Stored items
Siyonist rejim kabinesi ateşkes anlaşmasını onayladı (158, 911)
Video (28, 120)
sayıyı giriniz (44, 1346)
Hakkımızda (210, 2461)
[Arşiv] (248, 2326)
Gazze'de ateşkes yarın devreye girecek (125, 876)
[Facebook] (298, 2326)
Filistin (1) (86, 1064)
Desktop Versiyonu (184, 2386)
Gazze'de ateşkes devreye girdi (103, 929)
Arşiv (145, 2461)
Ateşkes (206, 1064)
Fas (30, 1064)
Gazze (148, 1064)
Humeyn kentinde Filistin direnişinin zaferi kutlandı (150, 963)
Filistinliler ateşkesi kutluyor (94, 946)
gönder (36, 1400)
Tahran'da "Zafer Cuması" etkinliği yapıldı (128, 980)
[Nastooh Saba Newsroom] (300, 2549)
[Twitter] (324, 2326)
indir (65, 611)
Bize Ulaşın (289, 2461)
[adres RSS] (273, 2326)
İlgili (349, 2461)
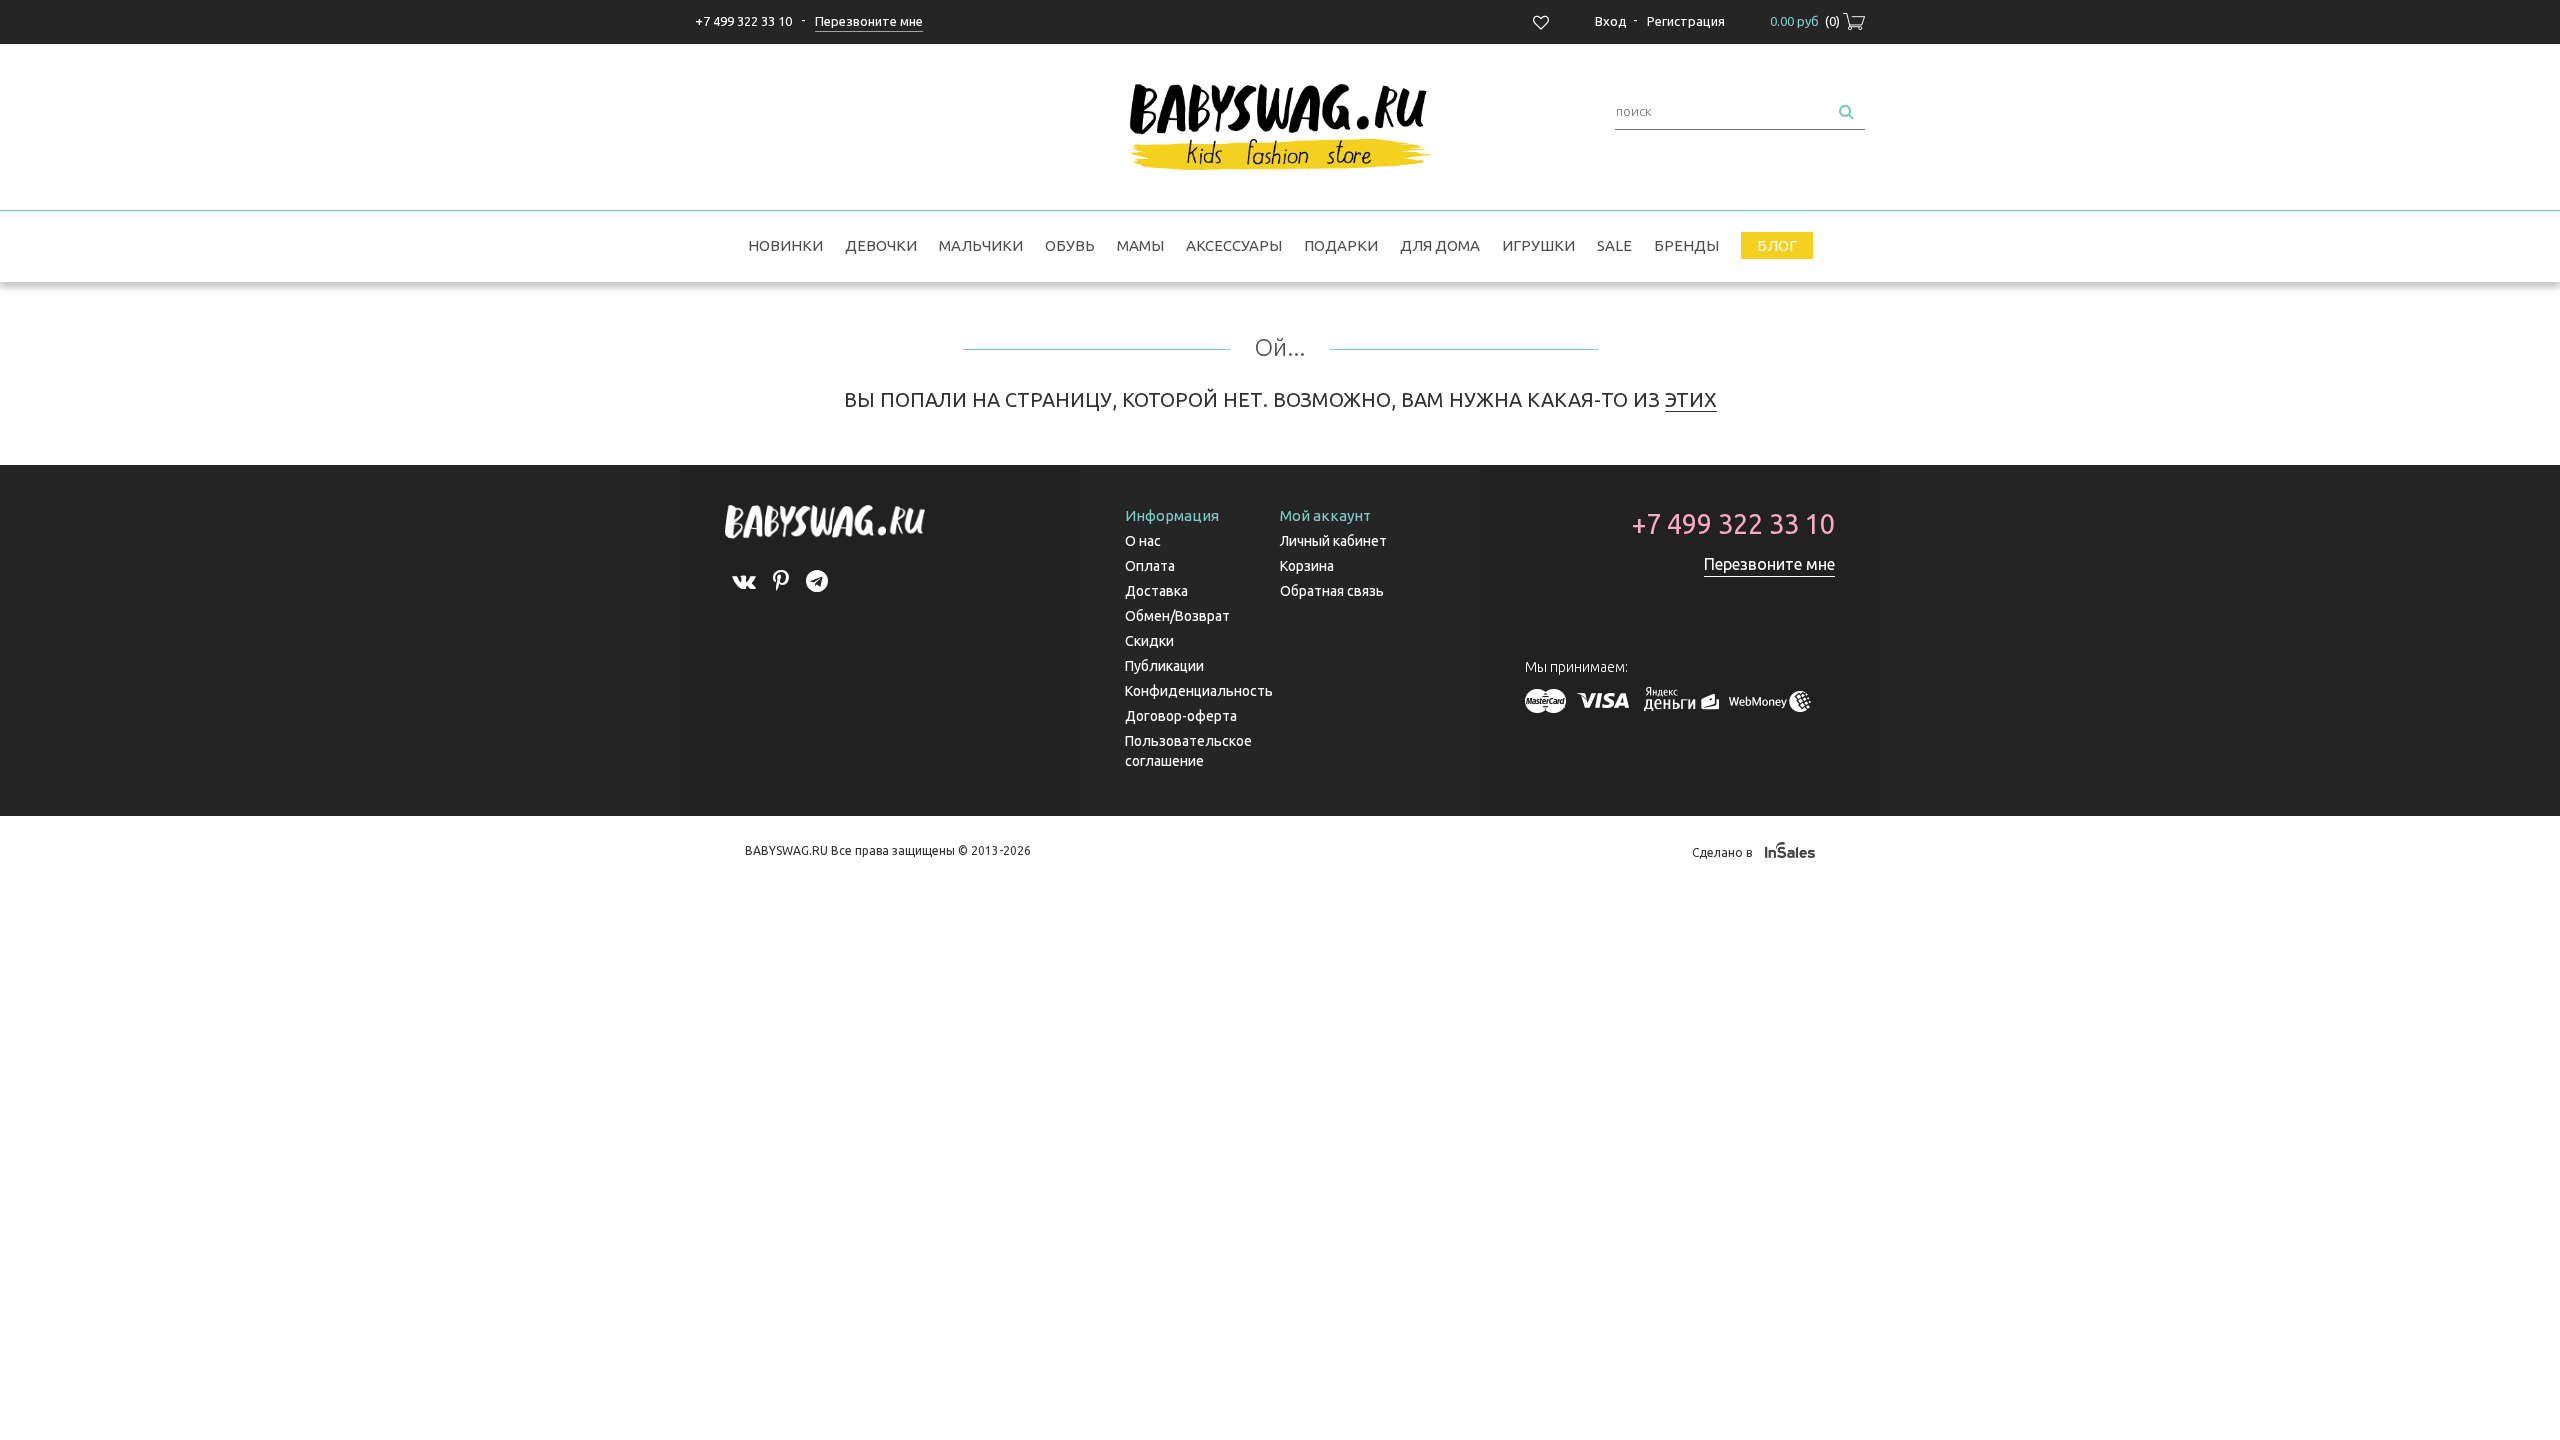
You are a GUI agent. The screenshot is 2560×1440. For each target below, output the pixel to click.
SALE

● EXERCISE DESCRIPTION
Lines to set down from above: the line with "Video (28, 120)", the line with "yapıldı (128, 980)", and every line between, each exactly as written.

● THE COMPLETED TASK
Video (28, 120)
sayıyı giriniz (44, 1346)
Hakkımızda (210, 2461)
[Arşiv] (248, 2326)
Gazze'de ateşkes yarın devreye girecek (125, 876)
[Facebook] (298, 2326)
Filistin (1) (86, 1064)
Desktop Versiyonu (184, 2386)
Gazze'de ateşkes devreye girdi (103, 929)
Arşiv (145, 2461)
Ateşkes (206, 1064)
Fas (30, 1064)
Gazze (148, 1064)
Humeyn kentinde Filistin direnişinin zaferi kutlandı (150, 963)
Filistinliler ateşkesi kutluyor (94, 946)
gönder (36, 1400)
Tahran'da "Zafer Cuması" etkinliği yapıldı (128, 980)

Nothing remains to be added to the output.